→ **Material for this task**:
+---+
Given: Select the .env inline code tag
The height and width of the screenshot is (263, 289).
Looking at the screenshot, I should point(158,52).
+---+
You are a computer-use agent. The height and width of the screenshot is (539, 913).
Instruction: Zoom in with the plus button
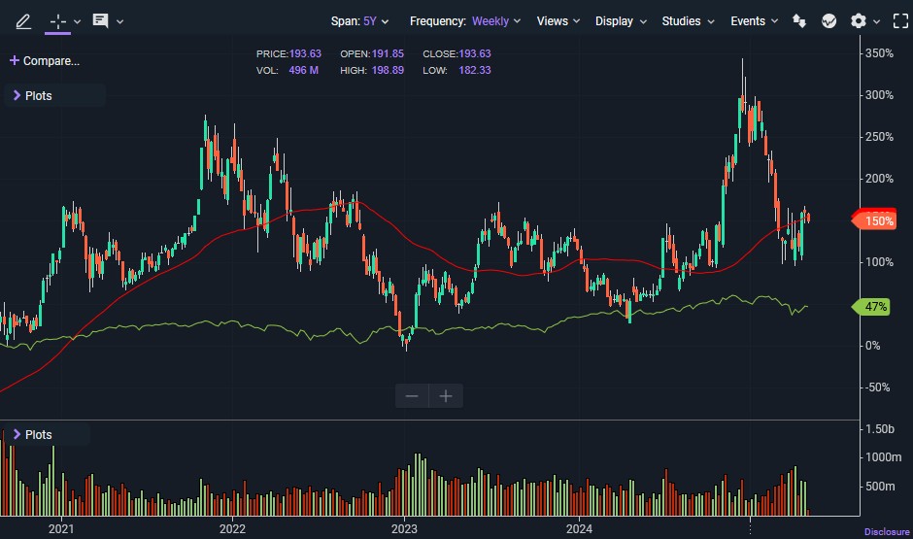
+---+
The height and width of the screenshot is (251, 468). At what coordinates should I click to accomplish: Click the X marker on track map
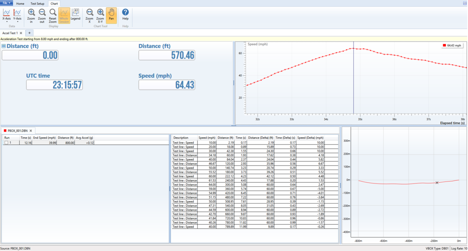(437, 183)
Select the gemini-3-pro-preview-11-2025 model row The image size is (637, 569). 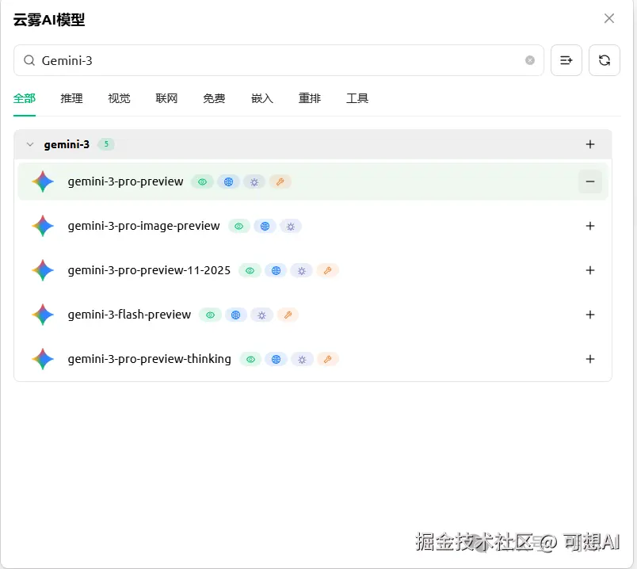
+---+
→ **What needs to be done**:
Working from the records above, set down word for word everything from the line containing "The height and width of the screenshot is (251, 468)." down to the line containing "Select the gemini-3-pro-preview-11-2025", ends included, minus the pictures.

→ **Result of this exercise**:
The height and width of the screenshot is (251, 468). At what coordinates should I click to accomplish: Click the X marker on track map
(437, 183)
Select the gemini-3-pro-preview-11-2025 model row The image size is (637, 569). 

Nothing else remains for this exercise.